The issue is the standard of review to be applied to agency interpretations of the agency's own regulations. This so-called "deference" is the same standard, whether the interpretation is clearly erroneous, that is applied to much of the work of the district courts. We do not speak of the appellate courts as transferring power to the district court whenever it does not review the work of the lower court de novo. Why should we here?
This very real possibility is highlighted by the high level of deference given to agencies under Auer vs. Robbins and its subsequent line of cases.
Please link to the cases, so the reader can immediately and conveniently see for herself what they say.
Auer deference threatens the separation of powers by allowing agencies to essentially determine the law without going through notice-and-comment rulemaking without subjecting interpretations to a high enough level of analysis.

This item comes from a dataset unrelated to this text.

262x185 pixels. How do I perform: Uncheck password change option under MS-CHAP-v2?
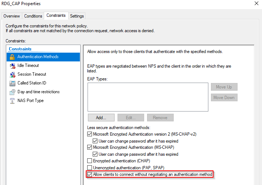pyautogui.click(x=95, y=141)
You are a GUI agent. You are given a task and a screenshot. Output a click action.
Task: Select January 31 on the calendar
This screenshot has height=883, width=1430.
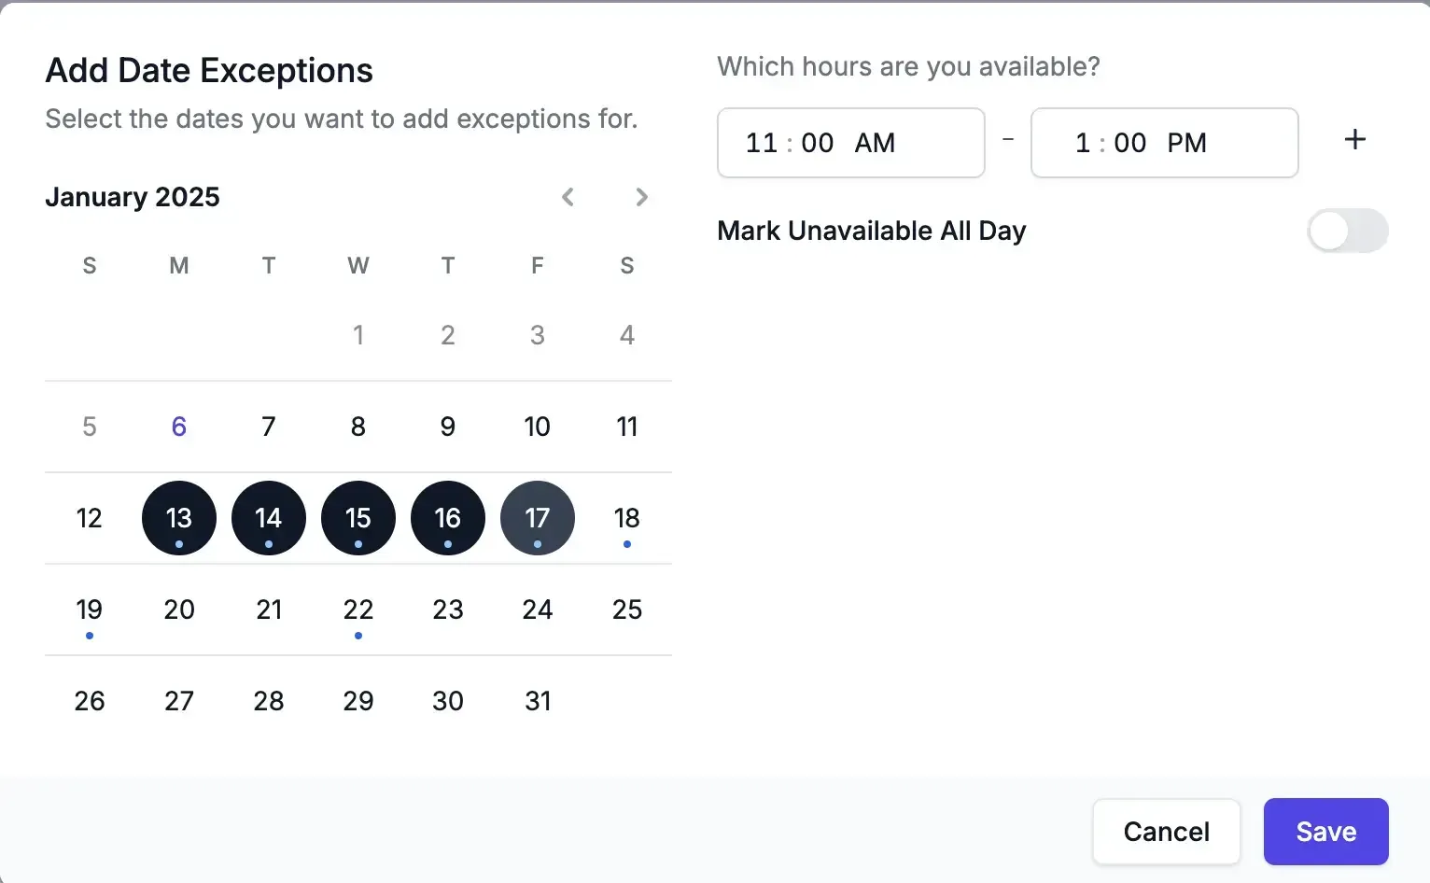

If the agency can achieve the same result by a different means, it is not the separation of powers that has been affected: the power didn't move. Nor has judicial review been eliminated, because the citizen suing over agency action reaches the court of appeals by the same means she previously had, with all the same remedies available. Why does the standard of review used by the appellate court in deciding whether the agency's interpretation of the regulations should be applied in the court of appeals—before proceeding to determine whether the regulation comports with the agency's statutory authorization, etc.—implicate the separation of powers?
Even the subsequent exceptions carved out to narrow Auer deference fail to enable courts to investigate agency decisions thoroughly. As it is, Auer deference should be abandoned by courts in favor of Skidmore deference, which empowers courts to use their interpretive tools to determine the level of deference owed to agencies.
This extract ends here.